**** Data for processing

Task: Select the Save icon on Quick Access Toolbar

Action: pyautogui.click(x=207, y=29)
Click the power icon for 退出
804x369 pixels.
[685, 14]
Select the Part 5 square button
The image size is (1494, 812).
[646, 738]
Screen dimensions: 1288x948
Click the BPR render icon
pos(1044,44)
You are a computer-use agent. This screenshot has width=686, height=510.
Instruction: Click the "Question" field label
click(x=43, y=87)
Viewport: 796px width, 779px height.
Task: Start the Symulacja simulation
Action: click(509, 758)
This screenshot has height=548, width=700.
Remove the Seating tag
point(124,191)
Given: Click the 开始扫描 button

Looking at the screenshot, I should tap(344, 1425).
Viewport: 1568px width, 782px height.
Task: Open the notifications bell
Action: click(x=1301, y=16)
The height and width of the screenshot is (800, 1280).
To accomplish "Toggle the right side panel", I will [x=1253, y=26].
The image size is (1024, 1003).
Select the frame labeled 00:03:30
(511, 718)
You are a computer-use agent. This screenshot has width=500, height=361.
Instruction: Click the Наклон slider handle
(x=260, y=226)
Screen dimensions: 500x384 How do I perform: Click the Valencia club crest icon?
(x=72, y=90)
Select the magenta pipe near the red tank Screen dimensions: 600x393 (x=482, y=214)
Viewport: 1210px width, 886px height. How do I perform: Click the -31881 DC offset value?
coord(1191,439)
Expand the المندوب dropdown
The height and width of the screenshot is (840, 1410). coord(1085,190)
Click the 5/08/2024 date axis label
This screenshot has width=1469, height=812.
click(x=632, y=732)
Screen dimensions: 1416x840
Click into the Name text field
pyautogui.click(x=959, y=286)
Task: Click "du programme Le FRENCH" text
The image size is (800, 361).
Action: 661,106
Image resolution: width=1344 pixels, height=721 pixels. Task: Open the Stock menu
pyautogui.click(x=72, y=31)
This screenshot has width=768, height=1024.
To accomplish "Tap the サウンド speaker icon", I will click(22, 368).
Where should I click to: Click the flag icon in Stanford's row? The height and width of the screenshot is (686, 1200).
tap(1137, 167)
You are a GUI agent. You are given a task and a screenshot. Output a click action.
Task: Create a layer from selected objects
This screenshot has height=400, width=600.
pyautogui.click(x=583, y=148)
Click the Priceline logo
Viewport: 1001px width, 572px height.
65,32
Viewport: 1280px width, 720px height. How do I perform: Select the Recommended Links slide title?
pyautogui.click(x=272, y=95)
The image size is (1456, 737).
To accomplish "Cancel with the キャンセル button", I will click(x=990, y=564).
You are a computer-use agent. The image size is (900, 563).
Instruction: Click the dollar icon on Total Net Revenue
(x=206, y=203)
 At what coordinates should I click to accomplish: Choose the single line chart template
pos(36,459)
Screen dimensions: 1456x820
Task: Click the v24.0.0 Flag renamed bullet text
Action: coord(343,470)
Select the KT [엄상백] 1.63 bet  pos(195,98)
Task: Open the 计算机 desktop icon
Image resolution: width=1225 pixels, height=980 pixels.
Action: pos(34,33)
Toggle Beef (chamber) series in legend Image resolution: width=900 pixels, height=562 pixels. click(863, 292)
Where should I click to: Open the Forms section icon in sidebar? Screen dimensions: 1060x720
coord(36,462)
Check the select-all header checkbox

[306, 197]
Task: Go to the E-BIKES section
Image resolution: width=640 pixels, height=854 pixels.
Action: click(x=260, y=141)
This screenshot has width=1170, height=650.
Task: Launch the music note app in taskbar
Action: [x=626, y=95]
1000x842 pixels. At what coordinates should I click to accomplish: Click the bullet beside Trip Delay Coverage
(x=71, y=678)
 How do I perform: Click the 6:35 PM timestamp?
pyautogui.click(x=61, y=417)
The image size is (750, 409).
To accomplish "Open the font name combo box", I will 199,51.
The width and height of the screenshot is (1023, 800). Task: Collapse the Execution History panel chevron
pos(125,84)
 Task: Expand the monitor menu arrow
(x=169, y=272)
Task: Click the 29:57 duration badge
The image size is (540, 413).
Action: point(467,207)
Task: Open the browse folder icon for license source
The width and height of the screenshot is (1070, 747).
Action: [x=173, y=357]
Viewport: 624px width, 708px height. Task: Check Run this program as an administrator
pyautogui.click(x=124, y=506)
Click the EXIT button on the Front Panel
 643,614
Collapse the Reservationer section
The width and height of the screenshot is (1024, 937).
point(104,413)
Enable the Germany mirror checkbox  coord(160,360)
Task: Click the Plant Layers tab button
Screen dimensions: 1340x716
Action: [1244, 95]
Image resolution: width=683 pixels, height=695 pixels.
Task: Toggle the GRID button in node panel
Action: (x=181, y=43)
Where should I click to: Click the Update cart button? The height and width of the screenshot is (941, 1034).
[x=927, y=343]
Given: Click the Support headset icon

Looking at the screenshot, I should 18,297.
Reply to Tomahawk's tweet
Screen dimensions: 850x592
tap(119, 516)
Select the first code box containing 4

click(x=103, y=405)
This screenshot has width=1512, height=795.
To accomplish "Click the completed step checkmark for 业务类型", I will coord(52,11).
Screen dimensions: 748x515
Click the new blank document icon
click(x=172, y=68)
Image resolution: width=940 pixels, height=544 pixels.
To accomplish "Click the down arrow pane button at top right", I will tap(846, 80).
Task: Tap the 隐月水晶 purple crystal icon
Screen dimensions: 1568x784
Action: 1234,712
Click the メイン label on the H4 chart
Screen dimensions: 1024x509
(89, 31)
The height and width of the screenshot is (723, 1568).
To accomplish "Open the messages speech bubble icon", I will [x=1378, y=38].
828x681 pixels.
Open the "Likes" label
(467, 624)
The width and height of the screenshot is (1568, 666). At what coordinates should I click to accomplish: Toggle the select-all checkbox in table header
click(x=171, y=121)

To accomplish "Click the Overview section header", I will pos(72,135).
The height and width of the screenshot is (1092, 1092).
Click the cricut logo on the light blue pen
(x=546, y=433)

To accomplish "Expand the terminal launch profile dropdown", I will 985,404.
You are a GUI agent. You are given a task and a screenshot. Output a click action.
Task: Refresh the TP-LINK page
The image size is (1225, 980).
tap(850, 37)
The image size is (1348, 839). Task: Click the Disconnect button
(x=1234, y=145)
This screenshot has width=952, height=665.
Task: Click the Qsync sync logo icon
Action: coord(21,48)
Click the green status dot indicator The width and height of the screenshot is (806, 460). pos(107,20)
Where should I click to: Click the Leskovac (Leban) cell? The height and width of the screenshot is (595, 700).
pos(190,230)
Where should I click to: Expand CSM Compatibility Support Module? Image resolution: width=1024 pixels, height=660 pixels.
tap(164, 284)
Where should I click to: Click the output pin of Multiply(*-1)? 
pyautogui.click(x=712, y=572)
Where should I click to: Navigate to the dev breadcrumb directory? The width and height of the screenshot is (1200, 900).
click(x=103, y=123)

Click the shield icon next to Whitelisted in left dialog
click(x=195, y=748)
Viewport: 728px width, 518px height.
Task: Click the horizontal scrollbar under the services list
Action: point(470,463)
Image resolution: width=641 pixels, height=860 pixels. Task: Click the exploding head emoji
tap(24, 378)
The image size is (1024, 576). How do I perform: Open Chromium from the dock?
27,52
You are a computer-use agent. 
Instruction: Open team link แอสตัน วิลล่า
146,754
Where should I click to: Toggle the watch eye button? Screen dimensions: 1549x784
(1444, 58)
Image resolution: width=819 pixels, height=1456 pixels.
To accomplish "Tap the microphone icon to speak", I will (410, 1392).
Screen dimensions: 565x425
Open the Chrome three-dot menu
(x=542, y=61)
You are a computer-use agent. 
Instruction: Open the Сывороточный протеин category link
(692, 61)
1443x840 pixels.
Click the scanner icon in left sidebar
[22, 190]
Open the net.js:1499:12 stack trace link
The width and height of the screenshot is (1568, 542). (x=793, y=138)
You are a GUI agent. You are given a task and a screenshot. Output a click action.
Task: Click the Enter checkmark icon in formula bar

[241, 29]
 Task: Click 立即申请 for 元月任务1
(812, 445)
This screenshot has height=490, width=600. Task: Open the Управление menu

********

Lines in the records that hold the word "right" are to be counted; give only the total.

2